At low speeds, the RX 400h is perfectly content to operate in electric-only mode. It's quiet, and you begin to hear things that are normally drowned out by an engine. We found this interesting and enjoyable. It will run in this silent mode in stop-and-go commuter traffic, eliminating the noise and pollution that the cars around you are putting out. The RX 400h maneuvers silently through crowded parking lots as well, where pedestrians often will not hear you coming and therefore won't always get out of the way. Toyota's hybrid system is an electric motor assisted by a gas engine, while Honda's system is a gas engine assisted by an electric motor.
The gas engine starts whenever it's needed to supplement the electric motor. Step hard on the gas pedal and the V6 kicks in quickly and seamlessly. You can barely hear or feel when this happens. It works exceptionally well. All the components work in concert most of the time.
The 3.3-liter V6 is basically the same engine as the one used in the RX 330, but it's modified and tuned to work with the electric motor. It's set up for the on-demand instant restarting used by the hybrid system. Unlike the RX 330's engine, the engine in the hybrid does not use the variable-valve setup because it's not needed and takes up space. There's no starter, no alternator, and no serpentine belt to run all that stuff.
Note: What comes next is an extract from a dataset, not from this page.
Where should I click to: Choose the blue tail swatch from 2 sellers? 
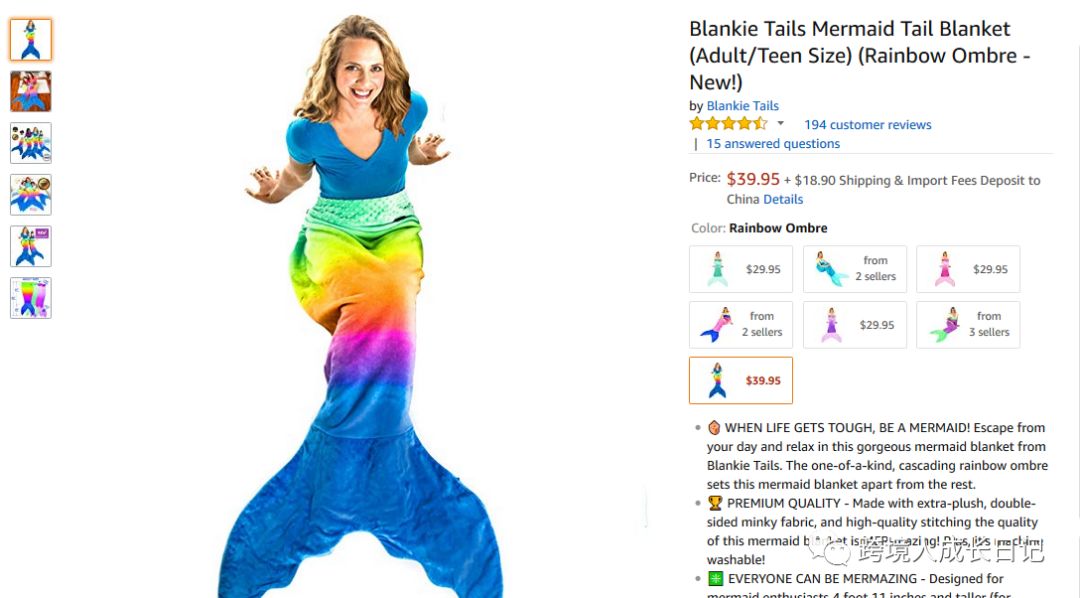coord(855,269)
The RX 400h enjoys a 67-percent edge in fuel efficiency over the RX 330 in the EPA's City cycle, earning 30/26 mpg City/Highway. Its 28 mpg EPA Combined rating is comparable to that of the average compact sedan (27.6 mpg); average for SUVs in this class is 15.1 mpg. Lexus says fuel economy is seldom an important consideration for SUV shoppers but that many buyers later become unhappy with the thirstiness of their SUVs after owning them.
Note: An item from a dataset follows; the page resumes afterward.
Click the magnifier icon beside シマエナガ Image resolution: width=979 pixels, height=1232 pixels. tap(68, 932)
More impressive is the absence of environmentally harmful emissions. The RX 400h is rated as a Super Ultra Low Emission Vehicle in California or Tier 2, Bin 3 in other states, confusing designations that describe some of the most stringent emissions ratings in the industry.
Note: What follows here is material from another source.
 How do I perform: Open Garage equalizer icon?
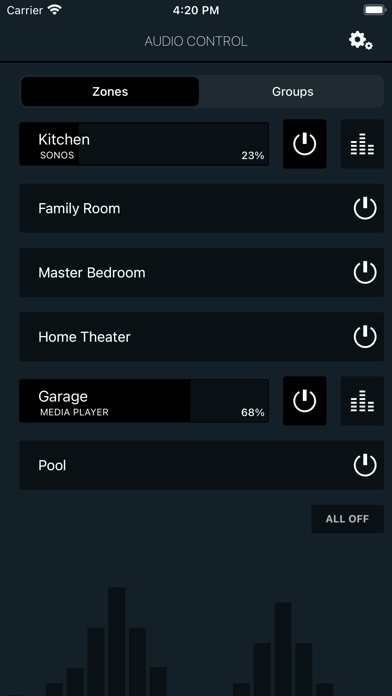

But what surprised and delighted us was the acceleration performance of the RX 400h. Stand on the gas and it takes off quickly, whether from a standstill or when cruising. Lexus says the RX 400h can accelerate from 0-60 mph in 7.3 seconds. That's a half-second quicker than an RX 330 and comparable to the Mercedes ML500, which uses a thirsty V8. Lexus says the RX 400h powertrain can generate 3,500 pound-feet of torque at launch.
The RX 400h cruises happily at speed out on the highway and there's plenty of reserve power on tap. When we caught a slower car on a two-lane road, we checked to see it was clear, pressed the accelerator to the floor, and were able to make a quick and easy pass. Safe, quick passing performance was important on Hawaii's Big Island where passing opportunities were limited. Lexus says it takes the RX 400h just 3.4 seconds to accelerate from 30 to 50 mph, at least a solid second quicker than the competition. We were sometimes able to catch the system off guard, however. While coasting down a hill we suddenly nailed the throttle, not a move the car seemed to expect, and there was a momentary lag before the power kicked in. For the most part, though, the RX 400h drives like a powerful and sophisticated SUV.
The Lexus RX 400h offers more power, more features and better fuel economy than the regular RX 330. That may be enough justification for the $4,000-$5,000 premium over a loaded RX 330. A better justification may be knowing that you are driving one of the most environmentally friendly vehicles on the planet, cleaner than electric cars when the big picture is considered. Another justification is a little less tangible: The RX 400h is a technological marvel and would be an interesting vehicle to own.
New Car Test Drive editor Mitch McCullough filed this report from the Kohala Coast, Hawaii.